= Eliza Salmon =

English vocalist

Eliza Salmon (1787 – 5 June 1849) was an English vocalist.

==Life==
Salmon was born at Oxford in 1787, her father was named Munday and had a musical background. Her mother's brothers, John Mahon (b. 1746) and William Mahon (1753–1816), were noted clarinettists. Their sisters (Eliza's aunts), Mrs. Warton, Mrs. Ambrose, and Mrs. Second (1777–1805), were excellent vocalists. Mrs. Second sang at the Three Choirs Festival in 1795, and at the Royal Opera House in 1796. Her voice was of rare quality, and she "sang up to F in alt with ease" (Parke).

Eliza Munday became a pupil of John James Ashley. On 4 March 1803 she made her first appearance in oratorio at Covent Garden, Miss Stephens having at that period the first place as a singer. The young Munday, gifted with a voice of beautiful tone, a charming manner, and a face "of dazzling fairness," obtained immediate success; but her attempt to embellish her solo singing with inappropriate tricks was condemned by critics.

After acquiring further experience Eliza Munday learnt to employ her executive powers more judiciously. She married, at Liverpool on 11 February 1806, James Salmon, organist of St. Peter's, Liverpool, whose father, James Salmon the elder (died 1827), was lay clerk of St. George's Chapel, Windsor, and whose brother William (1789–1858), after holding the same position, was lay clerk of Westminster and taught singing.

In 1813 Eliza Salmon's husband enlisted and went to the West Indies with his regiment, where he died. Mrs. Salmon sang constantly at the Three Choirs Festivals from 1812 until 1824, and was soon deemed indispensable at oratorios and concerts in London. So numerous were her engagements that she had been known, in those days of difficult journeys, to travel some four hundred miles in six days, appearing at the large towns on the way. Her professional income during 1823 is said to have reached £5,000. Suddenly, in a moment it was even said, during an ancient music concert at the beginning of May 1825, Mrs. Salmon's voice collapsed. Her husband died before her voice failed. During her widowhood she sought for pupils, but in vain. She married for a second time a clergyman named Hinde, who died about 1840, leaving her destitute. After several years of poverty she died, aged 62, at 33 King's Road, Chelsea, on 5 June 1849.

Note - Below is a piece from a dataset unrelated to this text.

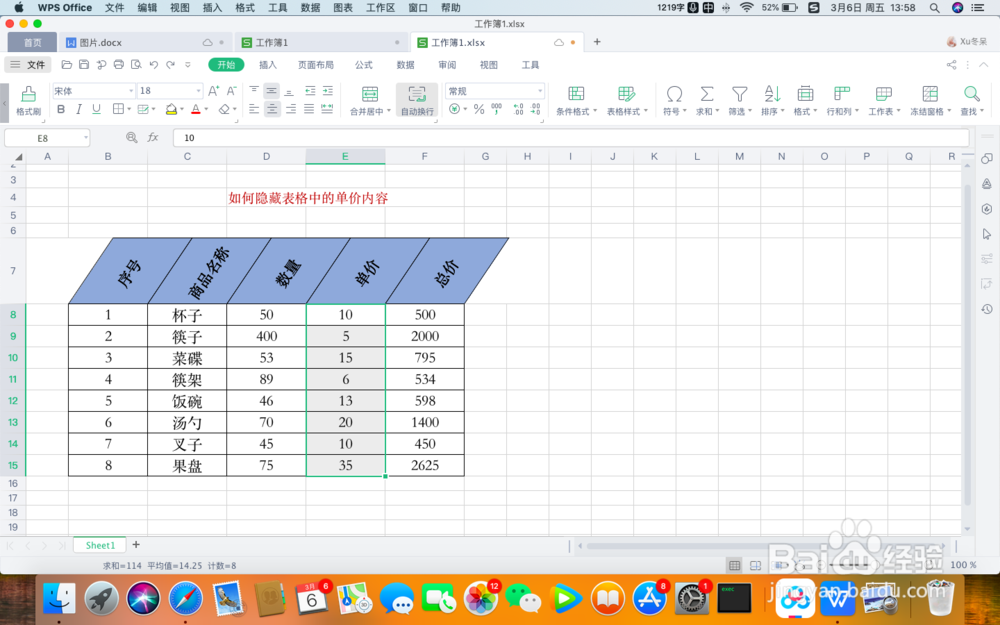Open the font name dropdown showing 宋体
Image resolution: width=1000 pixels, height=625 pixels.
click(x=90, y=90)
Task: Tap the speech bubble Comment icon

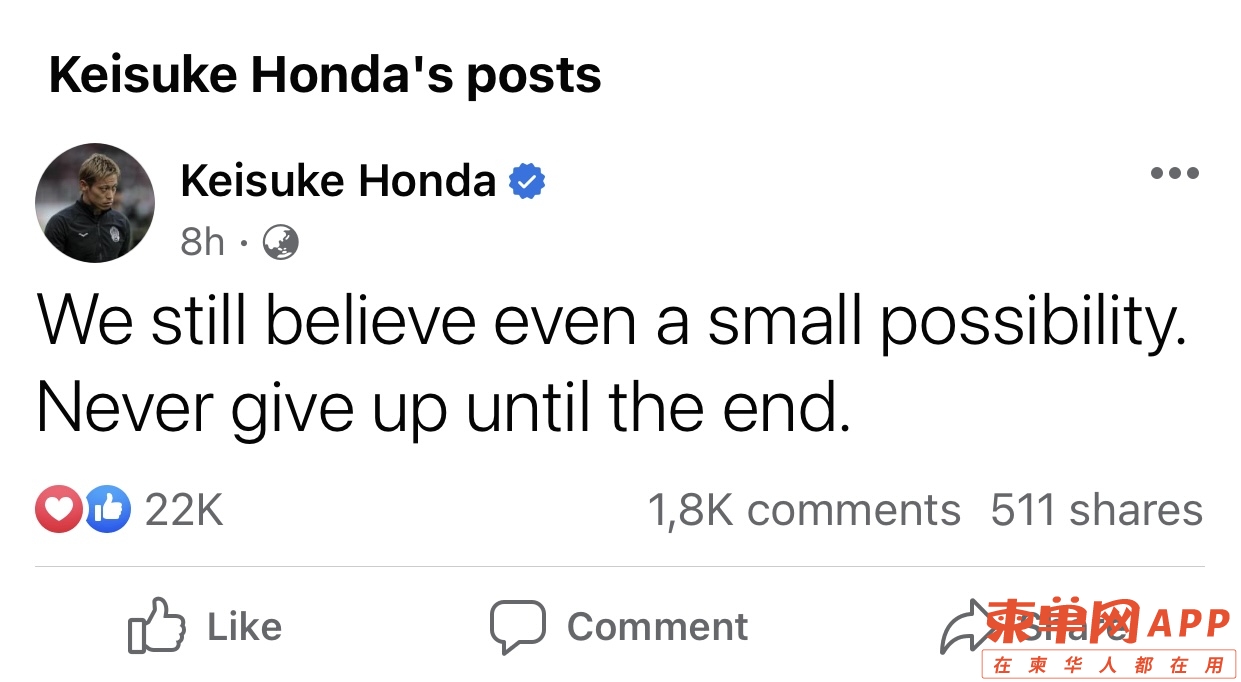Action: click(x=517, y=627)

The magic of Mrs. Salmon's voice lay in its tone. It was likened by several critics to that of musical glasses. A critic in the Quarterly Musical Magazine, probably Richard Mackenzie Bacon, wrote in 1823 that "When I hear such a singer as Miss Stephens or Mrs. Salmon, the power of ductility seems carried to its utmost. There are no roughnesses, no breaks—the metal is drawn out exactly, and if we could run it along between the finger and the thumb, or pass the nail over the surface, it would be as even, as smooth, and as polished to the touch as it is brilliant to the ear." This description rules out any possibility of vibrato. Henry Phillips wrote that when Thomas Lindsay Willman, the clarinettist, accompanied Mrs. Salmon, it was difficult at times to distinguish the voice from the instrument. But Mrs. Salmon was no musician, although perfectly drilled into everything the orchestra then required. She gave no character to anything she sang.

== Family ==
Her daughter, also called Eliza, was born on 10 January 1807 in Liverpool and married Louis Hantute on 28 October 1826 in London. She was also a singer, as well as a composer and wrote seven songs, two of them on poems by Marceline Desbordes-Valmore, in 1831, before dying in Paris on 23 October 1840.